449 飛び火する情熱
恐縮なほど沸き立つ祭りの場に苦笑いを浮かべながら酒を呷る。
改めて感じさせられたよ。ソル・トゥーレの魂の力強さを。腹の奥底から声を上げ、胸がはち切れるほどに踊り、全力で未来を信じる。
焚かれている炎のような激しい生き様が、どうにもチリついて仕方がない。懐かしいものが込み上がってくるこの感覚は、なんだっただろうか。
「おい、流れ者の勇者」
いつの間にか俯いて考え込んでしまっていた思考を、遠慮のない問いかけがぶった切る。顔を上げると、ジャーレフが側まで来て凄んでいた。
「先に言っておく。ソル・トゥーレを救うのは空の勇者に選ばれたこのオイラだ。たまたま今日という日に流れ着いた勇者に出番はない」
いきなり対抗意識をむき出しにしてくれるな。けどどこか心地いい。貶めるとかじゃない。まっすぐな自信を突きつけてられるのは意外にも受け入れられるものなんだな。
「心強いね。ボクの出番なんて本当にないのかもしれないね」
「なっ、なんだその軟弱な態度は。それでもお前は魔王を倒した勇者なのか」
ボクの弱気な態度に驚愕すると、慌てふためいてブレブレに震える腕でボクを指差してきた。そのクセは行儀が悪いからやめた方がいいと思うな。
「空の勇者に選ばれるのは大変栄誉ある事だ。だからオイラは強い誇りを持っている。お前には胸の内に高ぶる情熱はないのか」
動機は褒められたものじゃないかもしれないけど、魔王アスモデウス討伐に燃えていた頃は危ういくらいの感情をむき出しに生きていた。
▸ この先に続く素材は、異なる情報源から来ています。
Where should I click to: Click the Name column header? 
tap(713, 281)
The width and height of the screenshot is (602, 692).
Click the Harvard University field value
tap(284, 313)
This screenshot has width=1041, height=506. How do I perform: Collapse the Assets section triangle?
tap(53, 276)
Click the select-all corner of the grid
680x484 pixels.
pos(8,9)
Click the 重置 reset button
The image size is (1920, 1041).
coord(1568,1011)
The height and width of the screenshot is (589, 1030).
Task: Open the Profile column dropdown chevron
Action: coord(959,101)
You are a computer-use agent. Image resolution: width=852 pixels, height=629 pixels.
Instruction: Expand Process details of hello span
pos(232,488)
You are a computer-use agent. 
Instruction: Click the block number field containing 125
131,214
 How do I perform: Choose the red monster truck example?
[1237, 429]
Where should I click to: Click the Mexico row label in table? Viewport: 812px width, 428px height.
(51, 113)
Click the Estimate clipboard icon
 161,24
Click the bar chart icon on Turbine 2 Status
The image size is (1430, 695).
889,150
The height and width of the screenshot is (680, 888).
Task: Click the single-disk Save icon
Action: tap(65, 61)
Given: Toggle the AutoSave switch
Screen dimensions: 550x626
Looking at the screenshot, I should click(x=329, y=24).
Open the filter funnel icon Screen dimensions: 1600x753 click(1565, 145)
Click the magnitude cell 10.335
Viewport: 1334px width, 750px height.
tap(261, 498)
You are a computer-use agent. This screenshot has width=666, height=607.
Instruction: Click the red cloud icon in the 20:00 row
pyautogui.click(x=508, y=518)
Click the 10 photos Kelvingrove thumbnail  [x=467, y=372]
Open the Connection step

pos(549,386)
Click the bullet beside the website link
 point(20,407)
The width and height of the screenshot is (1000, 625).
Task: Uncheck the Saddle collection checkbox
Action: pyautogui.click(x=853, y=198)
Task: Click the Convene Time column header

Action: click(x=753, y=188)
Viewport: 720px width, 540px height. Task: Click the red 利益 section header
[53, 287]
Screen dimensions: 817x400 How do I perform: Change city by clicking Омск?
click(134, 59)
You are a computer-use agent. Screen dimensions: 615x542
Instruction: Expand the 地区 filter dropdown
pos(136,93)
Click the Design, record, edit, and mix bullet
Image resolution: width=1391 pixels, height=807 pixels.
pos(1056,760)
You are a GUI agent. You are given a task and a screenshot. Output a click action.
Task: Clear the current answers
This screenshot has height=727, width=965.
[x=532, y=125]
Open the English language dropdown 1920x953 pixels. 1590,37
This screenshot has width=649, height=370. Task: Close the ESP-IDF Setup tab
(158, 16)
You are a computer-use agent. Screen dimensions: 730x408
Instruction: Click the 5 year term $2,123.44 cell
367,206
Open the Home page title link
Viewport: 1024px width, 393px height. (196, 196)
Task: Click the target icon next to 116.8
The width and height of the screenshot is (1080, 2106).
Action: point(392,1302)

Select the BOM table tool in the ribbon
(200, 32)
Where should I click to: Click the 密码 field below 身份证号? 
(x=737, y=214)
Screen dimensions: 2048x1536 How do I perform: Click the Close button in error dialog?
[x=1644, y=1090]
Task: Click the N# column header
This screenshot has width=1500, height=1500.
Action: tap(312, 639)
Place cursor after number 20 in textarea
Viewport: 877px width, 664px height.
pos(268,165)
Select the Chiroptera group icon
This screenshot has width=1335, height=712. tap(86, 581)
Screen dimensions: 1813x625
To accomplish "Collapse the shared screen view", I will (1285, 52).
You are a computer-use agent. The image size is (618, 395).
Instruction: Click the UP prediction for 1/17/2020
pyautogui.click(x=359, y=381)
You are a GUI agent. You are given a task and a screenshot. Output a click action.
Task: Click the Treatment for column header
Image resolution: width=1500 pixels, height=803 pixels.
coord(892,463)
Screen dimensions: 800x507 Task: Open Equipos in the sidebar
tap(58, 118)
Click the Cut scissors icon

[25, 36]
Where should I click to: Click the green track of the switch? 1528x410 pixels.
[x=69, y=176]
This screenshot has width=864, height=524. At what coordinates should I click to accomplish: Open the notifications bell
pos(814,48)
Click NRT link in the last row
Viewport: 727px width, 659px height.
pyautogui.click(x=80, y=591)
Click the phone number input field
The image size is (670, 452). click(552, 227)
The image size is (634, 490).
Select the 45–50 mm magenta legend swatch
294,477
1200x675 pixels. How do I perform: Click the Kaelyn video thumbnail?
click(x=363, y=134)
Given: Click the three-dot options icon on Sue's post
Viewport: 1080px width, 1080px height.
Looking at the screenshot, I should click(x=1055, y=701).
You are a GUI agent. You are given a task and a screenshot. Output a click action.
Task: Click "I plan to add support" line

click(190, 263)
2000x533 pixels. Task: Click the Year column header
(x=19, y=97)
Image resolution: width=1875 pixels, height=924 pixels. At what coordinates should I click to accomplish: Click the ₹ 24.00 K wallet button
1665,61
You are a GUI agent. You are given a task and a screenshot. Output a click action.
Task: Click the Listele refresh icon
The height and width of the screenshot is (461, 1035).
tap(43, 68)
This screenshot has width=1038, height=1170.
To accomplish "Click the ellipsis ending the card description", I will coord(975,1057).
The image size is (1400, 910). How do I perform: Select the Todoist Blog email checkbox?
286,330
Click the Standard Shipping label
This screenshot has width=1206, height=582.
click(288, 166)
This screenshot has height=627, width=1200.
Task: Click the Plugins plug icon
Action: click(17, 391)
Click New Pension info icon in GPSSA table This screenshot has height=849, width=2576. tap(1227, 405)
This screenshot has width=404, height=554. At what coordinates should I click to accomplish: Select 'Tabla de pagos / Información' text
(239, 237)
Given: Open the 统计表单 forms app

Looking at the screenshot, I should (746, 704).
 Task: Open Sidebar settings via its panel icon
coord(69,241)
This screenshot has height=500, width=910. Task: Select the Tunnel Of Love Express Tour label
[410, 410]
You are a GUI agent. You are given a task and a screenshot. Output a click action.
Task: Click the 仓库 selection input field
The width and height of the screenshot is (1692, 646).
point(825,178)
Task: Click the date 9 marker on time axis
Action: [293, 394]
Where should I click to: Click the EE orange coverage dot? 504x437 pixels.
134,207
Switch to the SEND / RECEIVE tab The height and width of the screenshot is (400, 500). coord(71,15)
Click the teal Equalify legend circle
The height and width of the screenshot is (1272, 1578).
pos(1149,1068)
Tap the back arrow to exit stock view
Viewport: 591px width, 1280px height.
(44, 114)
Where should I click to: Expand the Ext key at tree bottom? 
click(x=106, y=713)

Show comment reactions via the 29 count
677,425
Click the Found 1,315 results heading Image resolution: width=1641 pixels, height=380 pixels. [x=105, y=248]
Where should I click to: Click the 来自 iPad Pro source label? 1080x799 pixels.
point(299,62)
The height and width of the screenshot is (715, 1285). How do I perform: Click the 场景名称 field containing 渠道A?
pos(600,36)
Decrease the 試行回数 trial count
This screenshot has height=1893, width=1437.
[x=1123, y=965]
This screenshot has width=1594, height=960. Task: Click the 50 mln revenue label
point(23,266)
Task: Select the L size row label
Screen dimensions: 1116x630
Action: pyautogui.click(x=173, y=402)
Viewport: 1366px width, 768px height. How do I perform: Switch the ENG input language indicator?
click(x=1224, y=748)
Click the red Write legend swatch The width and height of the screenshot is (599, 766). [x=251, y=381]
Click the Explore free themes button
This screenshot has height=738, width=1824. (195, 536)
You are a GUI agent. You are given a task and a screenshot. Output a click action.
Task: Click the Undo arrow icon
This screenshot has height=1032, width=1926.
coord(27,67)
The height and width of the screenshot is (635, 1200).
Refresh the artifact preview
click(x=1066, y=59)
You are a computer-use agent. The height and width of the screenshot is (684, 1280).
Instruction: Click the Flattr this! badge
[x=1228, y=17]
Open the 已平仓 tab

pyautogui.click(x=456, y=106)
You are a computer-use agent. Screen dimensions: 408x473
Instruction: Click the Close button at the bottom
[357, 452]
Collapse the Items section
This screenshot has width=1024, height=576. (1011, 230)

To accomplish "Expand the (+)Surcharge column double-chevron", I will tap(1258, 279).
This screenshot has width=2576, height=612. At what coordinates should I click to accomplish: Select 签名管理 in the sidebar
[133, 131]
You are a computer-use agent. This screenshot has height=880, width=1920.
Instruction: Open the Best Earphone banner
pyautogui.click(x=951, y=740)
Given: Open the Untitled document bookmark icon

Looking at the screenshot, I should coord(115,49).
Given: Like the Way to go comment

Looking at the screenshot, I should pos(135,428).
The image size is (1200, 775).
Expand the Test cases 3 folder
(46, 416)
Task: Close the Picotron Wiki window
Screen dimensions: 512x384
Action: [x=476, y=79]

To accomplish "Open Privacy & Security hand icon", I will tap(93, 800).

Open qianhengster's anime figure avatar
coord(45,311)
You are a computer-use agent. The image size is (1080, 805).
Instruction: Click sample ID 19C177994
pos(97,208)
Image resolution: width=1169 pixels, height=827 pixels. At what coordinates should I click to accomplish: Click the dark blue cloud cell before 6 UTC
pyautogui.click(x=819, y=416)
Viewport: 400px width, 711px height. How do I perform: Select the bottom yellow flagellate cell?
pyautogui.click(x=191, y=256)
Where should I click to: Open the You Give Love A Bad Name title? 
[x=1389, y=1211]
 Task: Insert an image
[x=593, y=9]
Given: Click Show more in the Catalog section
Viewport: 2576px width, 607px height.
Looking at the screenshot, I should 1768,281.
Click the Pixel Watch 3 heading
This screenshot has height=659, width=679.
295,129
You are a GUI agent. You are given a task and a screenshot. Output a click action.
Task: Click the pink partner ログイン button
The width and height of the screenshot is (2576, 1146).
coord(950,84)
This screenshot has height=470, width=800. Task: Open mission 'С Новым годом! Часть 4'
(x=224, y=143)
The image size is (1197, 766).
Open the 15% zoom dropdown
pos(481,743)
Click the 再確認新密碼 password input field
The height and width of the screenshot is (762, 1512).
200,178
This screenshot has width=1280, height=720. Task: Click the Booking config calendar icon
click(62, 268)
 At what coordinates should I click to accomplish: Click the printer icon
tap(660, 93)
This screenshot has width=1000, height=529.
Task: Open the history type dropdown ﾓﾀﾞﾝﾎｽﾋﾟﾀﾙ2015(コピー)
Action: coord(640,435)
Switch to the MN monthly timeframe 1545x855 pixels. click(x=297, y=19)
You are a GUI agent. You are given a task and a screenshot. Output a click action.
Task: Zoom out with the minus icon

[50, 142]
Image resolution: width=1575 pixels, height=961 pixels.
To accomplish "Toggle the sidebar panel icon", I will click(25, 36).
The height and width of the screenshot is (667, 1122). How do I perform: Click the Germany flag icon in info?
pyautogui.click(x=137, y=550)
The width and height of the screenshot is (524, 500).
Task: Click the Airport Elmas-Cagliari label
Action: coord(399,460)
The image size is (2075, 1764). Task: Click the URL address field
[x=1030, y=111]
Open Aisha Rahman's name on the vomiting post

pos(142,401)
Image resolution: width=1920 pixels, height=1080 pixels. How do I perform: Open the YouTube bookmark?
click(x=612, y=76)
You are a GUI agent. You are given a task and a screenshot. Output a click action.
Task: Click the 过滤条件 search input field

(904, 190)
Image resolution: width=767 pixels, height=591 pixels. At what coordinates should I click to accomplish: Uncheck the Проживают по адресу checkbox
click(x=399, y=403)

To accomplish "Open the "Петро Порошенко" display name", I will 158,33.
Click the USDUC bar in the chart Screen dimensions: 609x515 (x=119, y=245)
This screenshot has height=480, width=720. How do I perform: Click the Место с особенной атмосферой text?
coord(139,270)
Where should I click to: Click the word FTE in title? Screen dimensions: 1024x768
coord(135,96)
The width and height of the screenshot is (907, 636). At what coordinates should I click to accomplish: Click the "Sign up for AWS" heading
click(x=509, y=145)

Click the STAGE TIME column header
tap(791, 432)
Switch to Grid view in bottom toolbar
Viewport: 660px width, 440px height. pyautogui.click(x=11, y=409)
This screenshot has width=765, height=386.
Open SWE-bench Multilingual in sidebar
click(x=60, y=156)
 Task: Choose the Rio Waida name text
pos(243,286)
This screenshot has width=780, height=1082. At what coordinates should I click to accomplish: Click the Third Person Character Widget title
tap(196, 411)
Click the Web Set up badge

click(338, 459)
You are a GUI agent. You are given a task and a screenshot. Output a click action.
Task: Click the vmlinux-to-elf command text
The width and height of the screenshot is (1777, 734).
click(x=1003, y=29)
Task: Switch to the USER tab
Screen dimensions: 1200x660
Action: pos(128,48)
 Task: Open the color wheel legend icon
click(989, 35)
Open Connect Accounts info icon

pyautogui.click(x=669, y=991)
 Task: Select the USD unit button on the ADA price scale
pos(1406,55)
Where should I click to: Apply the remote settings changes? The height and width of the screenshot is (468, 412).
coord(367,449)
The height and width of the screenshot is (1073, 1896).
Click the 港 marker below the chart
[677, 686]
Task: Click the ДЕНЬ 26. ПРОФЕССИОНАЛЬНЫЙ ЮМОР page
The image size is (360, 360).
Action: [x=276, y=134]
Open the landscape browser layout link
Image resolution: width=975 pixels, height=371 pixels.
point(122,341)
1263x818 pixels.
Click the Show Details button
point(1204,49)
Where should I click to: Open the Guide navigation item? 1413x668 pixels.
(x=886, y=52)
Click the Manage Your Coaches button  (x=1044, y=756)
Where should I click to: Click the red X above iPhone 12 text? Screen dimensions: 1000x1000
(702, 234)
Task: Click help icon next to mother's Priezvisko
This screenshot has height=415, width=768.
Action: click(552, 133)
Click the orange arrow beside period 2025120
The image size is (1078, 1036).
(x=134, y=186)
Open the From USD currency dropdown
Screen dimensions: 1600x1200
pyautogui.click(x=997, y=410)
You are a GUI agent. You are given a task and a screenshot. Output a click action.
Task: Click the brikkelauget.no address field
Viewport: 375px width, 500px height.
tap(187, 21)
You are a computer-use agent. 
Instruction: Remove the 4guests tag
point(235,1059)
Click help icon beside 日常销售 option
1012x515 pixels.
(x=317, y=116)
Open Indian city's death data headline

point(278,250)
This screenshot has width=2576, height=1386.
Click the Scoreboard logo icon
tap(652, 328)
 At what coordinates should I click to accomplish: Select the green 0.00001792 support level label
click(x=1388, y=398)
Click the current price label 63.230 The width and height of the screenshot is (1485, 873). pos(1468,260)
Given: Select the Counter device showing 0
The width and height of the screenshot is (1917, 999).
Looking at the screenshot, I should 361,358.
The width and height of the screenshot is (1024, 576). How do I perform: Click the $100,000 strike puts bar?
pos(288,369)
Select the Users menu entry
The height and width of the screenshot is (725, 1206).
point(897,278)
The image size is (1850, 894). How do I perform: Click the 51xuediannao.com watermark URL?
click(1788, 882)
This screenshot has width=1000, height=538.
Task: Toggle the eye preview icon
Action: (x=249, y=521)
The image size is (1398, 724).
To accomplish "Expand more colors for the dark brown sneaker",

魔王を討伐するまでとにかく必死で、命を燃やす勢いで強くなったっけ。
けど激しく燃えすぎたせいかな、魔王を倒した後はどこかやる気が置き去りになって、心が一気に老けてしまっていた気がする。
やる気がなかったわけじゃないけど、もう休んでもいいのかって気持ちになってしまっていたんだ。積極的になれなかった。
「あったよ。けど、ちょっと平和な間に情熱ってヤツを忘れちゃってたんだよね。だから、選択を誤ってしまった」
自然と視線を逸らしてしまうと、太くて焼けて両手で顔をつかまれてしまう。強制的に視線を合わせられる。手まで熱いな。
「お前、つまらない事で塞ぎ込んでいるのではないか」
黒い瞳に灯る情熱が、ボクの瞳を焼こうと睨み付けてくる。
「選択を誤ったからなんだというのだ。気づけたならやり直せる。勇者と称えられるほどだ。力だって持っているのだろう」
あぁ、青い。けどとても熱い。間違える事も、やり直す事も恐れていない。そんなまっすぐな感情をぶつけられては、無防備な情熱がボクに飛び火してしまうじゃないか
「そして勇者の誇りをかけてオイラと勝負しろ。どちらがソル・トゥーレに平和を取り戻せるかを!」
「ムチャクチャを言ってくれる」
けど、まっすぐだ。熱すぎてその期待に応えたくなってきた。
ボクは無意識に、笑みに力を込めていた。